Para algunos será más fácil correr, para otros, levantar peso. Algunos se sentirán más cómodos con los ejercicios de calistenia, otros con los de resistencia y así toda una diversidad casi infinita.
Pero encontrar ese ejercicio adecuado para cada uno no es tan sencillo, porque el cuerpo es más que sólo tu peso y estatura. Hay diferentes combinaciones de longitudes de torso y piernas o brazos, por tanto, la forma de moverse será distinta. Por eso conviene identificar las ventajas y desventajas que brinda nuestro cuerpo y con esto liberar el potencial y evitar la frustración.
El estudio de estas proporciones corporales se llama antropometría. Ganó popularidad en los 1880, cuando el francés Alphonse Bertillon, quien trabajaba en los archivos de la policía, comenzó a catalogar el largo de brazos y piernas, así como otras características de los criminales, como una forma de identificarlos.

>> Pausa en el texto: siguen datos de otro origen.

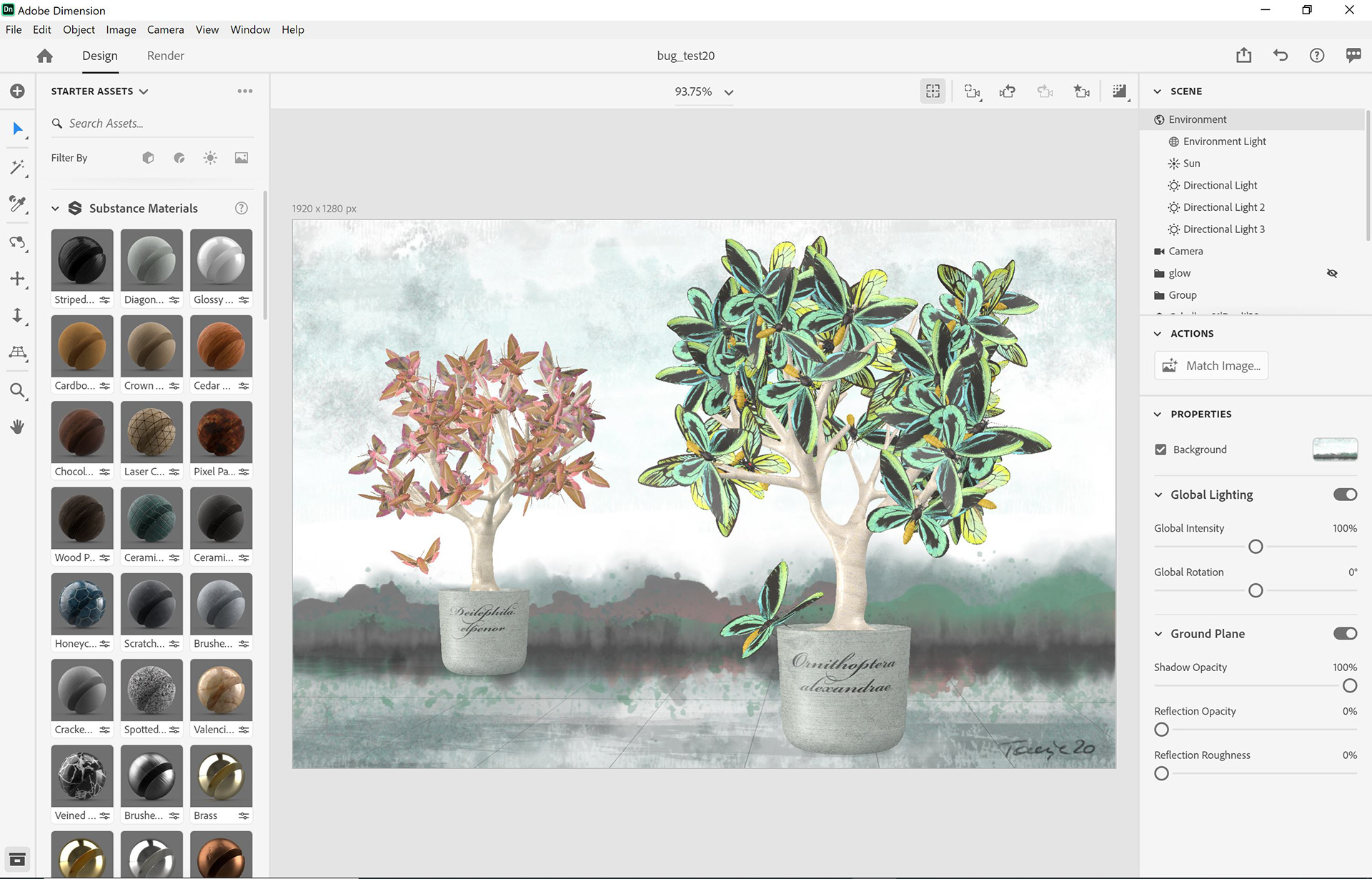The height and width of the screenshot is (879, 1372).
Task: Adjust the Shadow Opacity slider handle
Action: click(x=1349, y=686)
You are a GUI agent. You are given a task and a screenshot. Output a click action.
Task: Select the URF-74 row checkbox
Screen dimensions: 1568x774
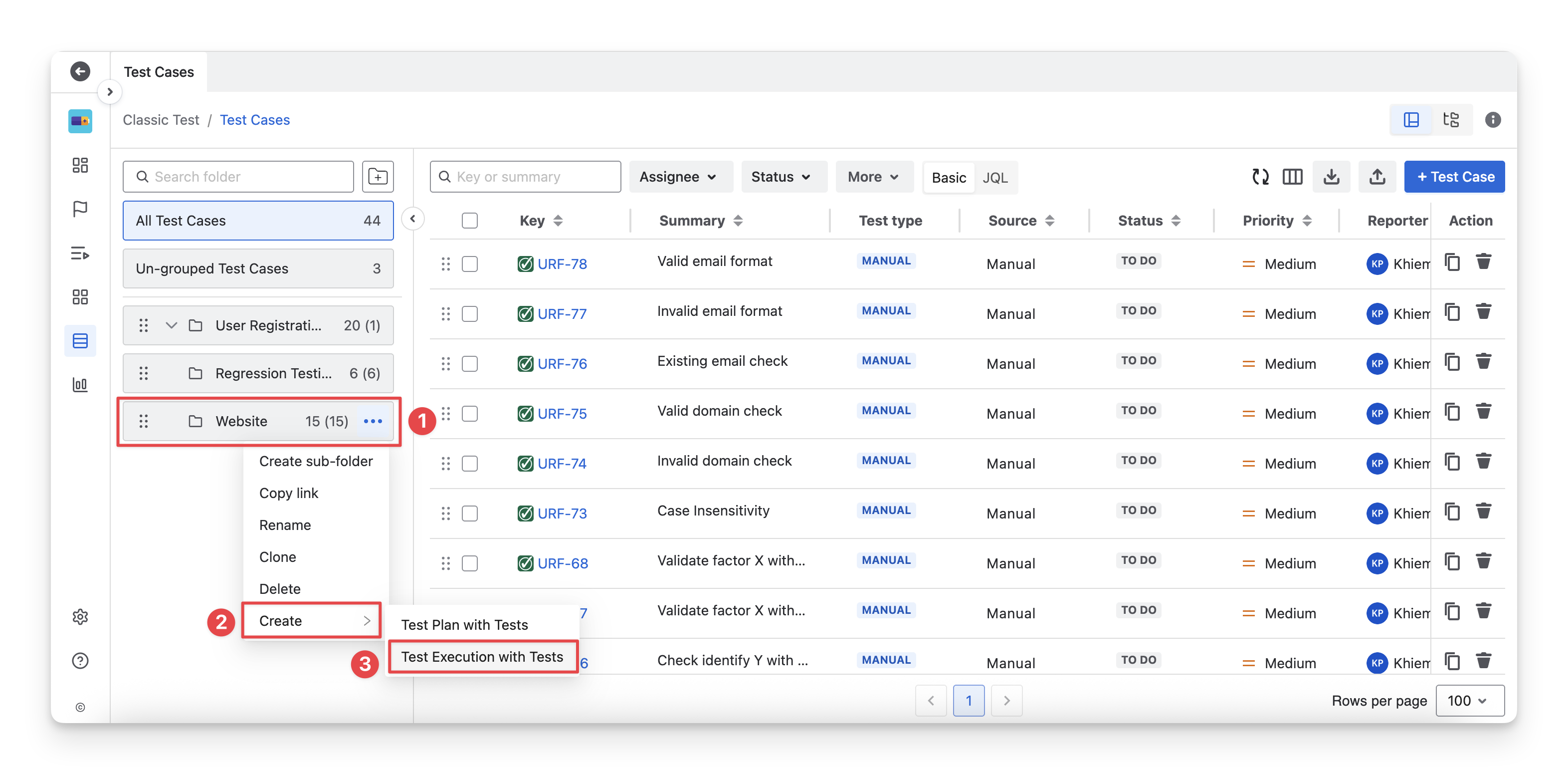pyautogui.click(x=469, y=464)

El objetivo de la antropometría es almacenar datos que van más allá de la estatura y el peso. Esta información suele utilizarse en el campo de la ergonomía, para diseñar objetos como sillas y mesas que le acomoden mejor a las personas. Uno de los estudios más grandes de antropometría se realizó en el ejército de Estados Unidos. Analizaron datos de más de 11 mil soldados para mejorar el diseño de sus equipos.
Viva la diferencia
Lo más cerca que los amantes del gym habían estado de la antropometría era la discusión de tipos de cuerpo, conocidos también como somatotipos, los cuales aparecieron en los años 40. Los planteó el Dr. William Sheldon y categorizan a las personas en ectomorfos (altos y delgados), mesomorfos (fuertes y atléticos) y endomorfos (grandes y pesados). Su teoría indicaba que el tipo de cuerpo determina cuán fácil o cuán difícil es perder peso y ganar músculo.

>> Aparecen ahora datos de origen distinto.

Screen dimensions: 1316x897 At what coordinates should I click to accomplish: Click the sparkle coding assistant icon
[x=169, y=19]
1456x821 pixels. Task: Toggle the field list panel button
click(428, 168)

Numerosos expertos han desacreditado las teorías del Dr. Sheldon, sin embargo, seguimos pensando en términos de tipos de cuerpo. Gracias a la cultura popular y las redes sociales, muchos de nosotros crecimos con la idea de que un cuerpo fuerte es aquel que tiene los bíceps de Arnold Schwarzenegger y el abdomen de Chris Evans. Si no lucimos así, pensábamos, nunca lograríamos nada interesante en el gimnasio. Pero la realidad es que cualquiera puede ser fuerte y conseguir grandes hitos físicos. La clave es aprender a entrenar con ejercicios adecuados para nuestro tipo de cuerpo.

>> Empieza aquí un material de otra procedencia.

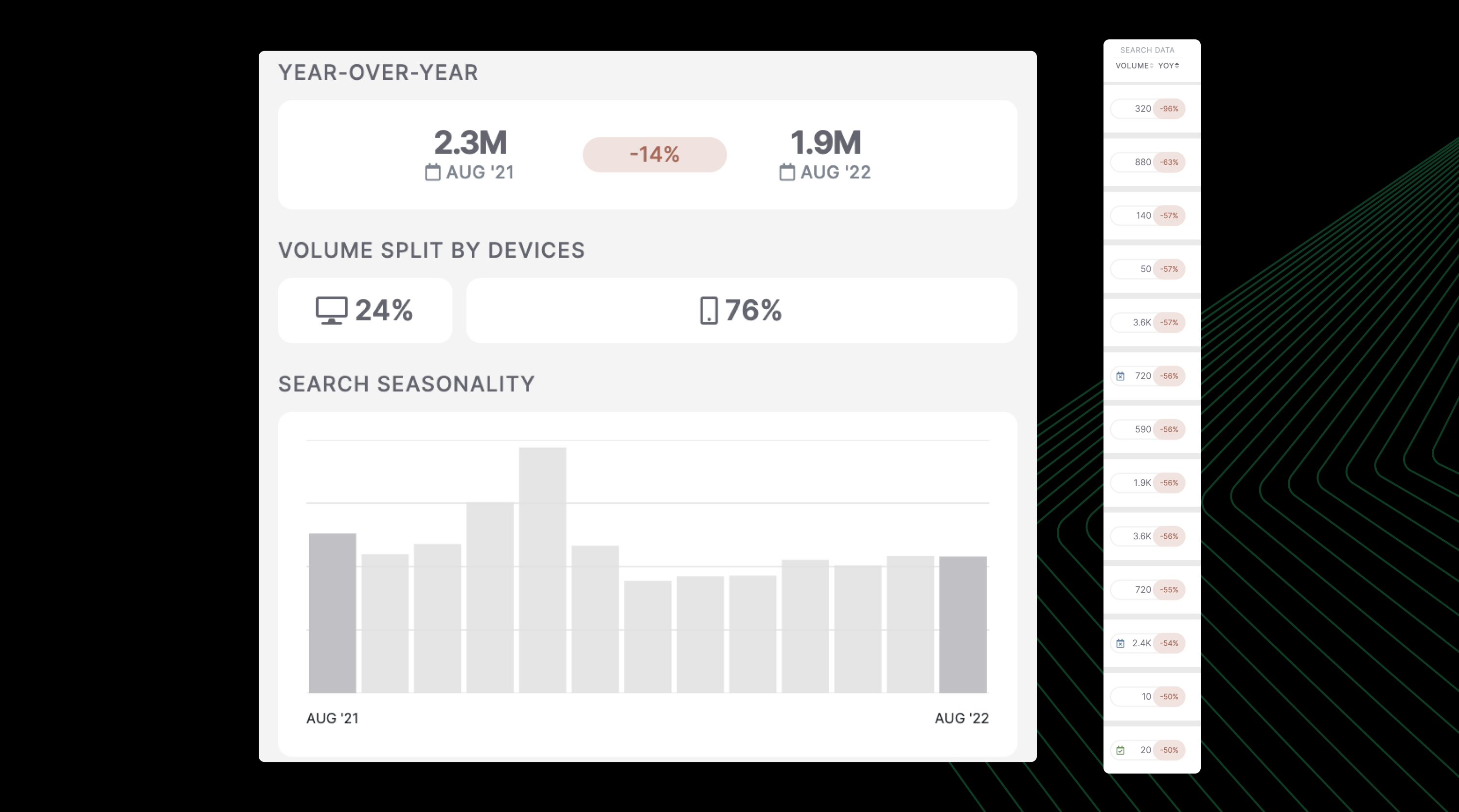
Task: Click the -96% YoY badge
Action: coord(1169,109)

Es por eso que el entrenamiento antropométrico puede ser tan útil. Los expertos acreditan al profesor de kinesiología, David A. Winter, Ph.D., como el responsable de atar los cabos entre la longitud de los miembros, el rendimiento deportivo y la ganancia de fuerza.
En su icónico libro de 1979, Biomechanics of Human Movement, analiza datos obtenidos de cadáveres para comprender la forma en que se mueve el cuerpo. Sus aprendizajes revelan claramente por qué un peso muerto de 100 kg, por ejemplo, es muy sencillo para algunas personas y extremadamente complicado para otras.
Para no perder el tiempo
Hay cinco combinaciones de longitudes de brazos, piernas y torso que pueden tener un efecto dramático en la forma en que nos movemos. Los ejercicios de peso muerto se le darán mejor a los que tienen una estatura mayor al metro ochenta, los de peso corporal a los de estatura media, el remo o la natación a los que tienen un torso largo, los de piernas largas están hechos para correr y también importa el tamaño de las manos y los pies en cuanto agarrar una barra o los saltos.
El tema principal es que lo mejor es dedicarse a los ejercicios para los que estemos hechos y no perder tiempo en aquellos para los que nuestro cuerpo no tiene las suficientes capacidades.